In vivo RNAi in tick salivary glands. Unfed, adult female I. scapularis ticks were first micro-injected with either A) dsRNA-β-Actin or buffer or B) dsRNA Na⁺-K⁺-ATPase or buffer and then allowed to blood feed for 3–4 days on rabbits. Salivary glands were dissected from partially fed mock-injected and knockout ticks and pooled into two groups. Total RNA was extracted and cDNA produced. RT-PCR was conducted followed by gel electrophoresis.
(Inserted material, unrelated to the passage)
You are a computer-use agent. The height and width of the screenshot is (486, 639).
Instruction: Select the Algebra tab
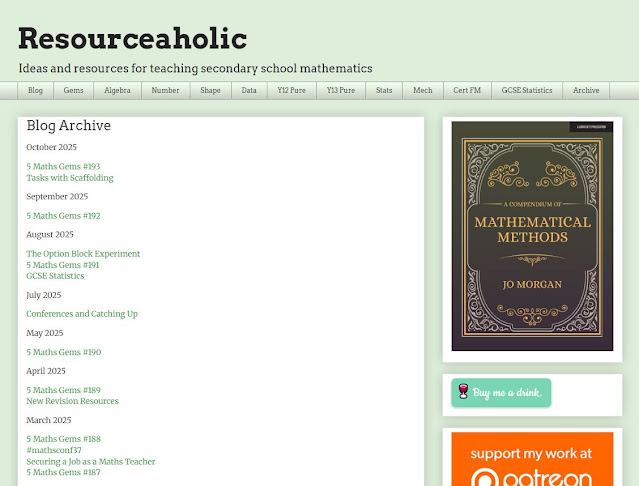[117, 91]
A) β-Actin transcript levels demonstrating the efficiency of RNAi in tick salivary glands, (Lane 1, Low DNA Mass™ Ladder, 2–3: Mock and gene silenced samples amplified with β-actin gene specific primers, 4–5: mock and gene silenced samples amplified with Cyclophilin A gene specific primers), B) Na⁺-K⁺-ATPase transcript levels (Lane 1, Low DNA Mass™ Ladder, 2–3: Mock and gene silenced samples amplified with Na⁺-K⁺-ATPase gene specific primers, 4–5: mock and gene silenced samples amplified with cyclophilin G gene specific primers). Low DNA Mass™ ladder (100–2000 bp; 2000 bp, 1200 bp, 800 bp, 400 bp, 200 bp, 100 bp) was used from Invitrogen.

Figure 6

RNAi-mediated silencing of β-Actin expression in female adult I. scapularis affects the ability of ticks to feed and lay eggs. A) Ticks injected with buffer (mock), B) irrelevant LacZ dsRNA and C) β-Actin-dsRNA were allowed to oviposit. D) Engorged tick female adults (N = 45 and N = 45, respectively) were recovered and weighed.

Figure 7

RNAi-mediated suppression of Na⁺ K⁺ ATPase expression in adult female I. scapularis affects the ability of ticks to feed successfully and oviposit. A) Ticks injected with buffer (mock), B) irrelevant LacZ dsRNA, and C) β-Actin-dsRNA were allowed to oviposit. D) Engorged tick female adults (N = 45 and N = 45, respectively) were recovered and weighed.